● Written task: Could you arrange the data below as a numbered list, skipping any blank lines and leaving the pictures out?
----- Information shown -----
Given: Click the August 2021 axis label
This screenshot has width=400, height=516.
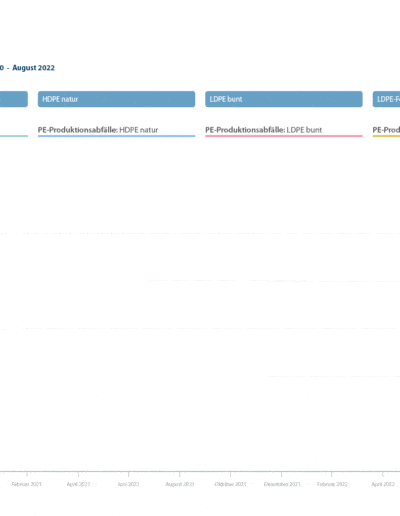Looking at the screenshot, I should coord(180,484).
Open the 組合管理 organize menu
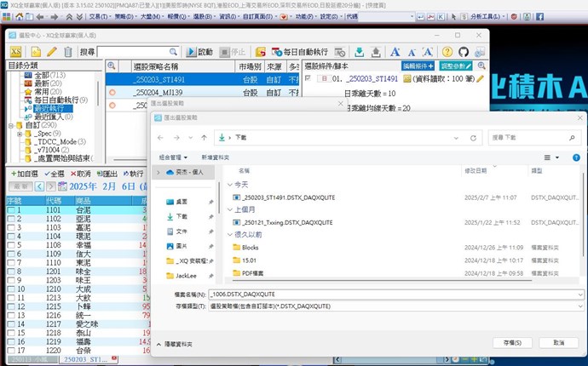588x366 pixels. coord(176,157)
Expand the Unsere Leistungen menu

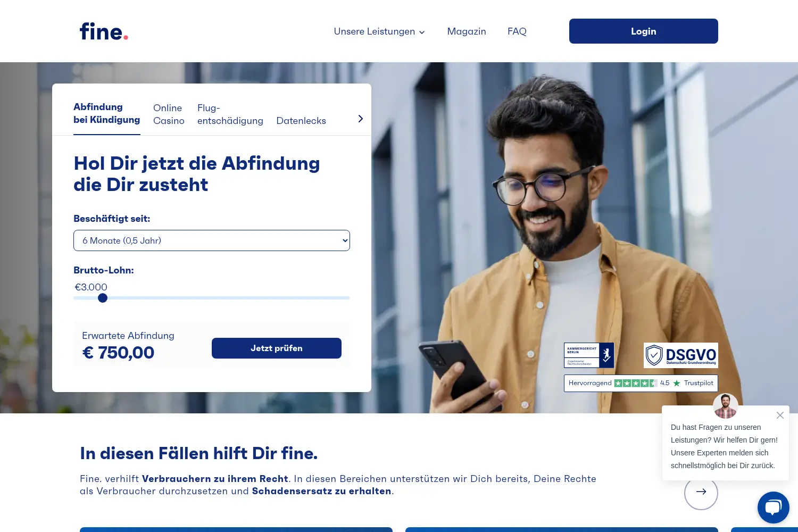coord(379,31)
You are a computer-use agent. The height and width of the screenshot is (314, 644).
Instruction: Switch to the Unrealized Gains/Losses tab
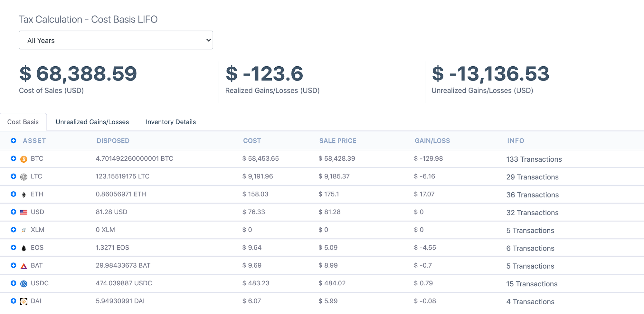tap(92, 122)
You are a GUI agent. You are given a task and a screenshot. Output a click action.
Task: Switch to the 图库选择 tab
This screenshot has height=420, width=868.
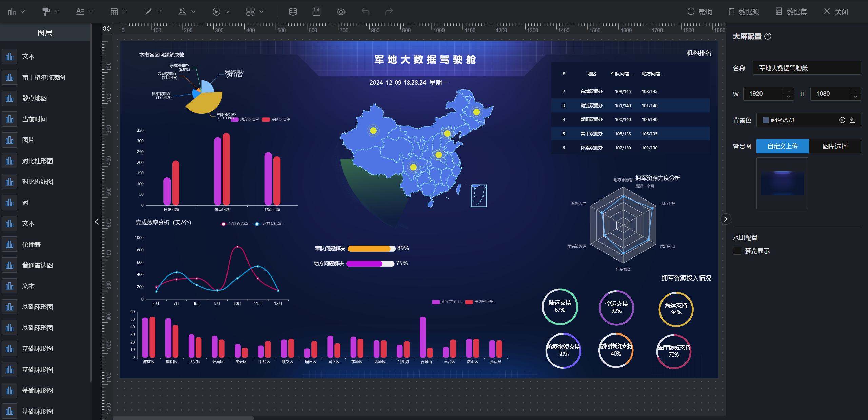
-----
● Solution for this exercise:
1. Given: Click the August 2021 axis label
2. This screenshot has width=400, height=516.
3. Looking at the screenshot, I should coord(180,484).
4. Open the 組合管理 organize menu
5. 588x366 pixels. coord(176,157)
6. Expand the Unsere Leistungen menu
7. coord(379,31)
8. You are a computer-use agent. The height and width of the screenshot is (314, 644).
9. Instruction: Switch to the Unrealized Gains/Losses tab
10. tap(92, 122)
11. You are a GUI agent. You are given a task and a screenshot. Output a click action.
12. Task: Switch to the 图库选择 tab
13. This screenshot has height=420, width=868.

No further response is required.